Requirement: Without pictures, return the lines from the one containing "This screenshot has width=768, height=602." through the last line of the data below, exactly.

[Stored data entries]
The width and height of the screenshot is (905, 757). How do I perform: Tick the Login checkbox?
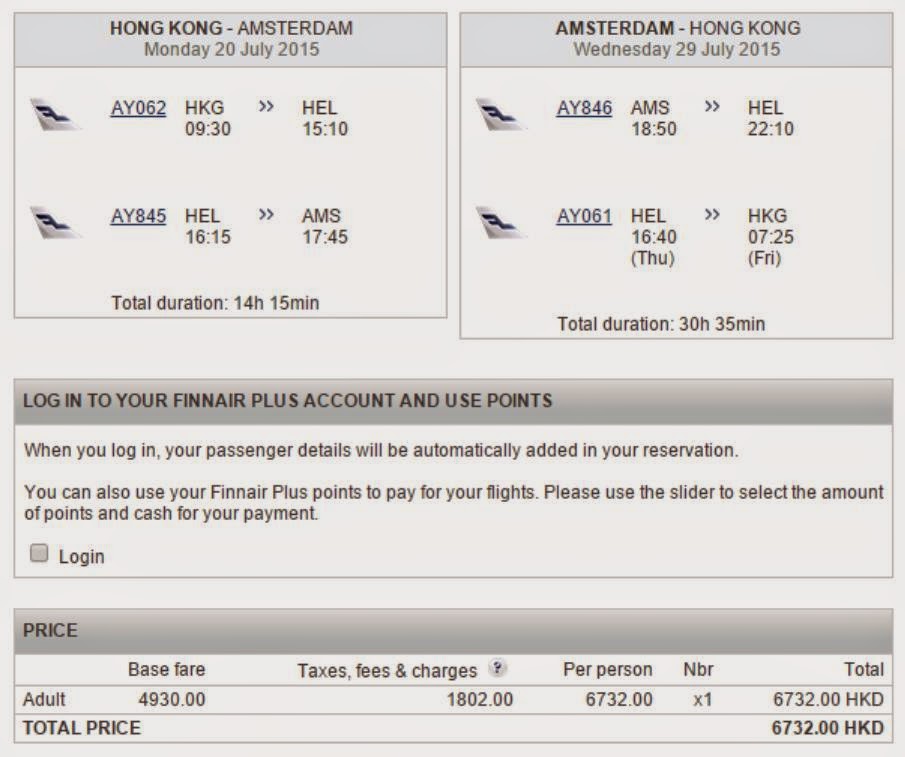(x=39, y=553)
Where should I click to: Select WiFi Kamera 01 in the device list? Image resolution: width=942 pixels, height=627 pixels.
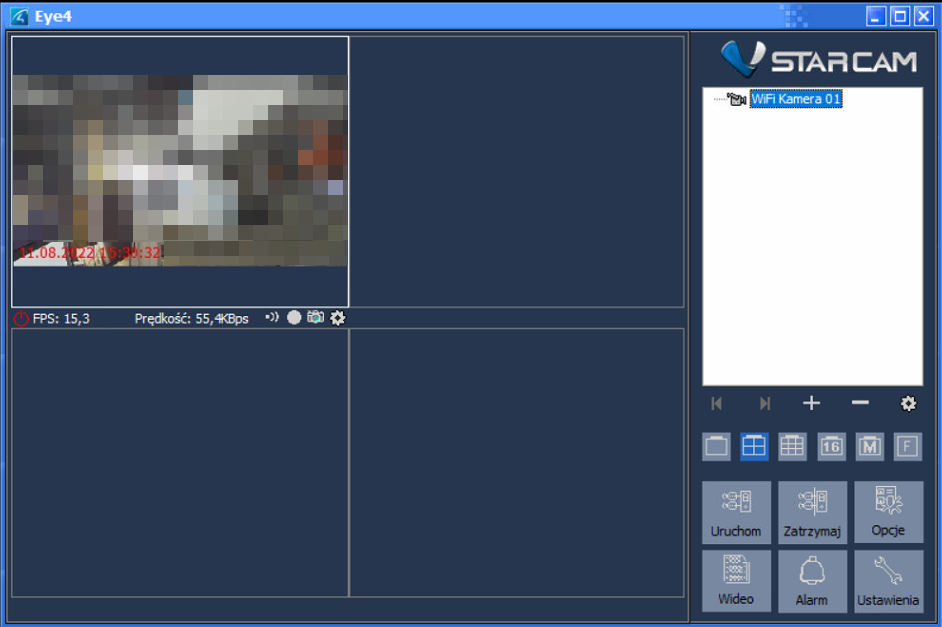[x=796, y=100]
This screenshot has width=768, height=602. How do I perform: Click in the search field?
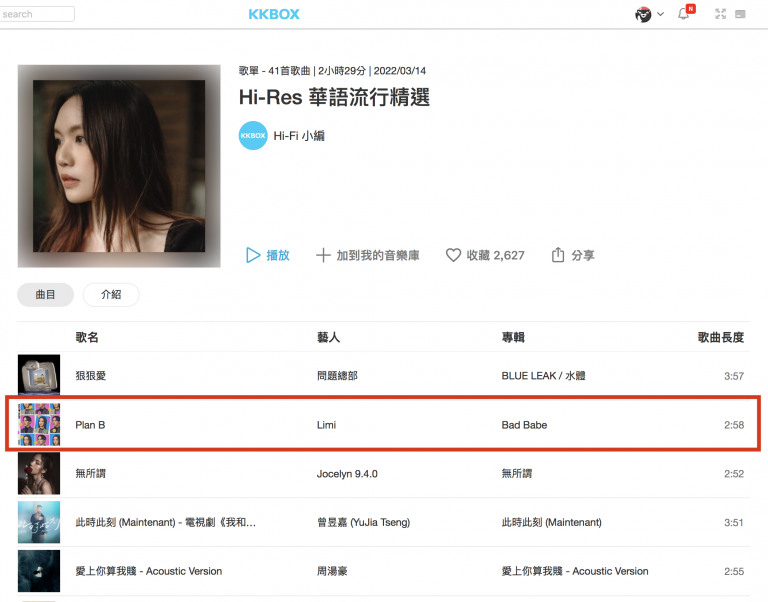coord(38,14)
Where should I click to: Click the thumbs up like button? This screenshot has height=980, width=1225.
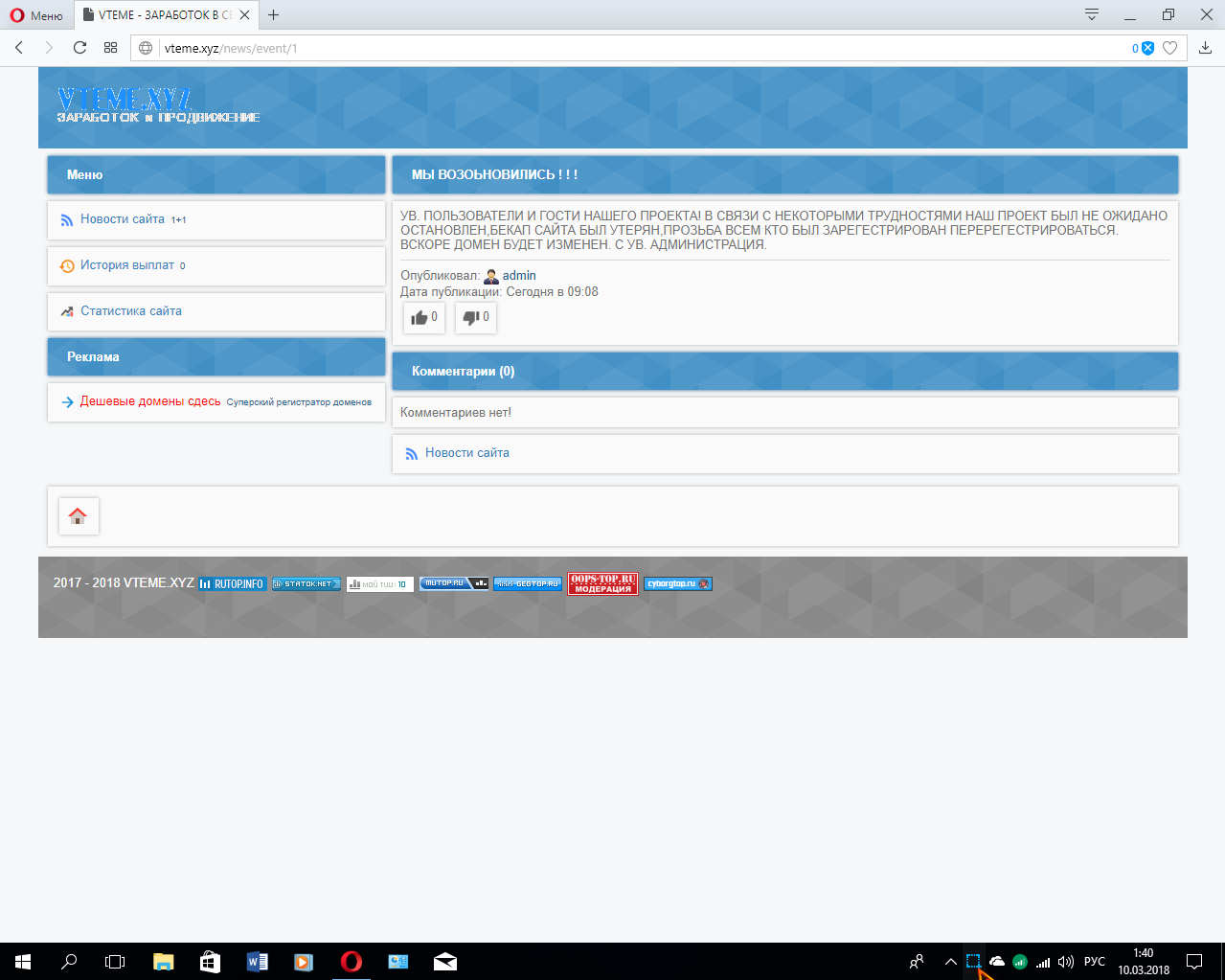(x=423, y=317)
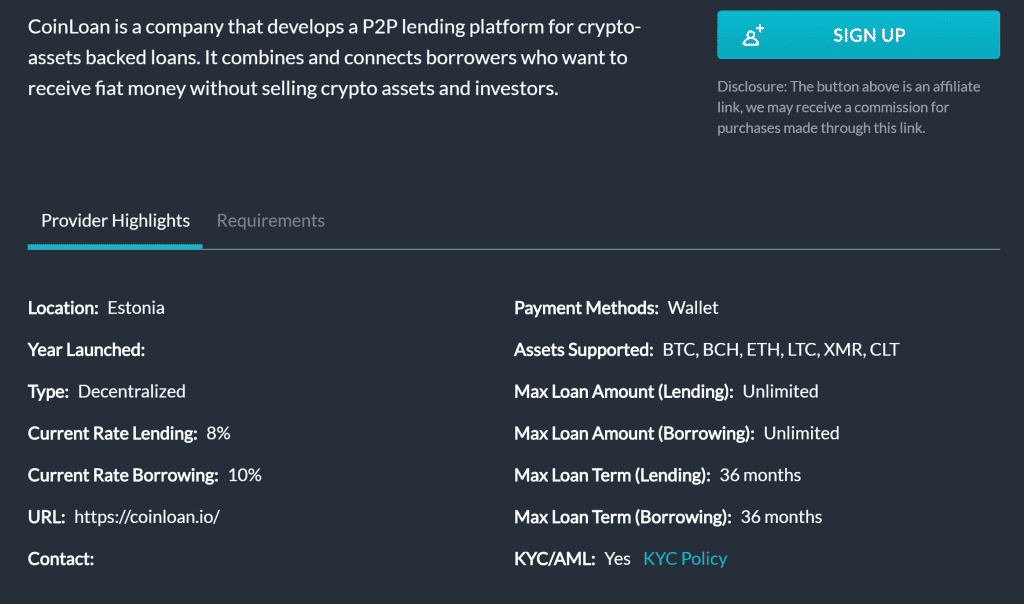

Task output:
This screenshot has width=768, height=602. How do I perform: Click in the search field?
coord(38,14)
Where should I click to: Click the thumbs up like button? This screenshot has height=980, width=1225.
(x=423, y=317)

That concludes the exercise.